In both domains, some experts warned about poor research practices and unmeasured harms but were silenced by activists and ideologically captured institutions. In 2015, one of Canada’s leading sexologists, Kenneth Zucker, was fired from the gender clinic he had led for decades because he opposed automatically affirming young trans-identifying patients. Analogously, dozens of Canadian health-care professionals have told me that they feared publicly criticizing aspects of the harm-reduction movement. They thought doing so could invite activist harassment while jeopardizing their jobs and grants.
By bullying critics into silence, radical activists manufactured false consensus around their projects. The harm reductionists insist, against the evidence, that safer supply saves lives. Their idea of “evidence-based policymaking” amounts to giving addicts whatever they ask for. “The science is settled!” shout the supporters of pediatric gender medicine, though several systematic reviews proved it was not.

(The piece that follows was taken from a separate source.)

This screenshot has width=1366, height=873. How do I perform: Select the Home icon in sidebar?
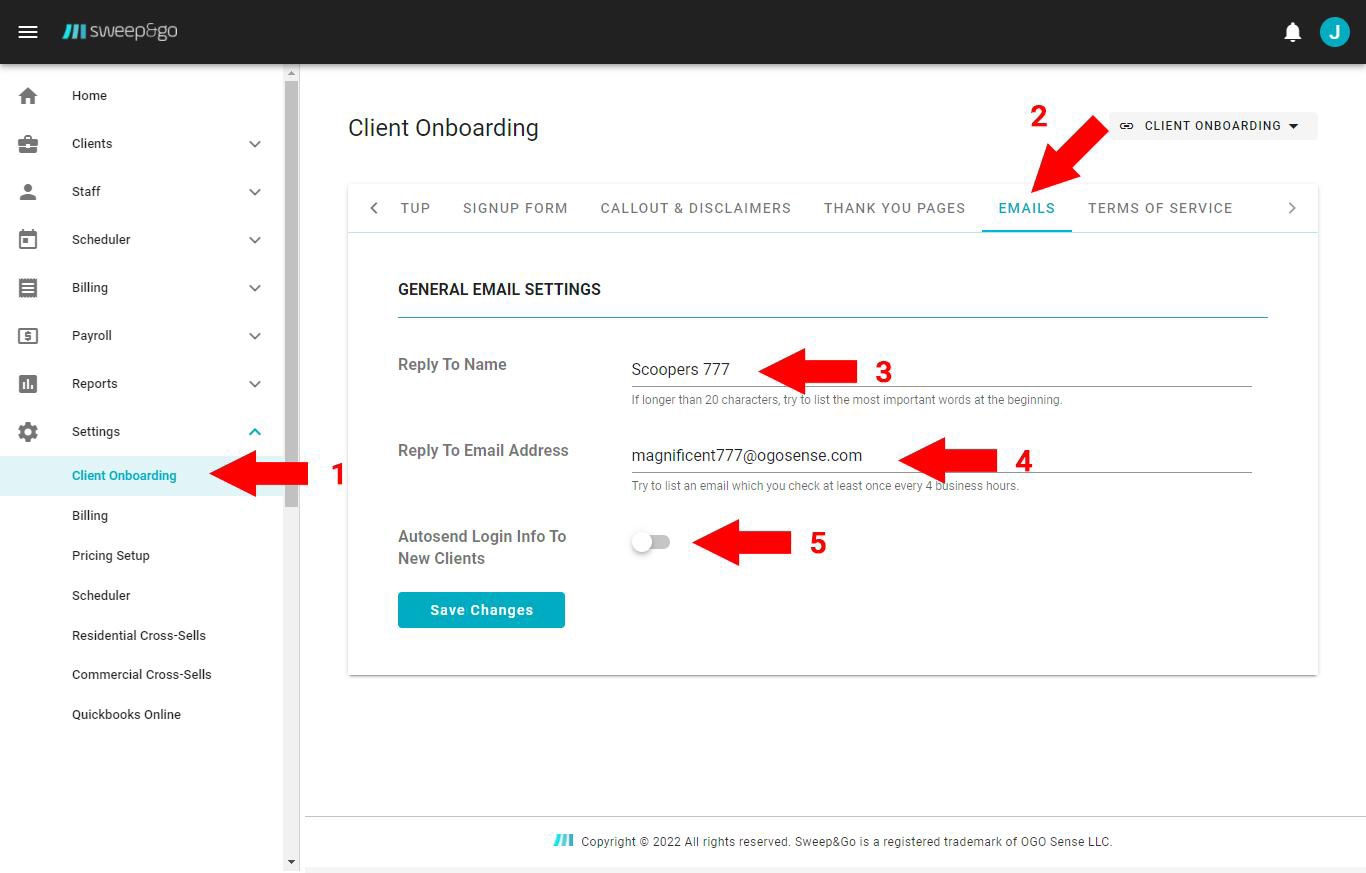click(x=28, y=95)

Both movements have faced a backlash in recent years. Jurisdictions throughout the world are, thankfully, curtailing irreversible medical procedures for gender-confused youth and shifting toward a psychotherapy-based “wait and see” approach. Drug decriminalization and safer supply are mostly dead in North America and have been increasingly disavowed by once-supportive political leaders.
Harm reductionists and queer activists are trying to salvage their broken experiments, occasionally by drawing explicit parallels between their twin movements. A 2025 paper published in the International Journal of Drug Policy, for example, asserts that “efforts to control, repress, and punish drug use and queer and trans existence are rising as right-wing extremism becomes increasingly mainstream.” As such, there is an urgent need to “cultivate shared solidarity and action . . . whether by attending protests, contacting elected officials, or vocally defending these groups in hostile spaces.”
How should critics respond? They should agree with their opponents that these two radical movements are linked—and emphasize that this is, in fact, a bad thing. Large swathes of the public understand that chemically and surgically altering vulnerable children is harmful, and that addicts shouldn’t be allowed to commandeer public spaces. Helping more people grasp why these phenomena arose concurrently could help consolidate public support for reform and facilitate a return to more restrained policies.
Adam Zivo is director of the Canadian Centre for Responsible Drug Policy.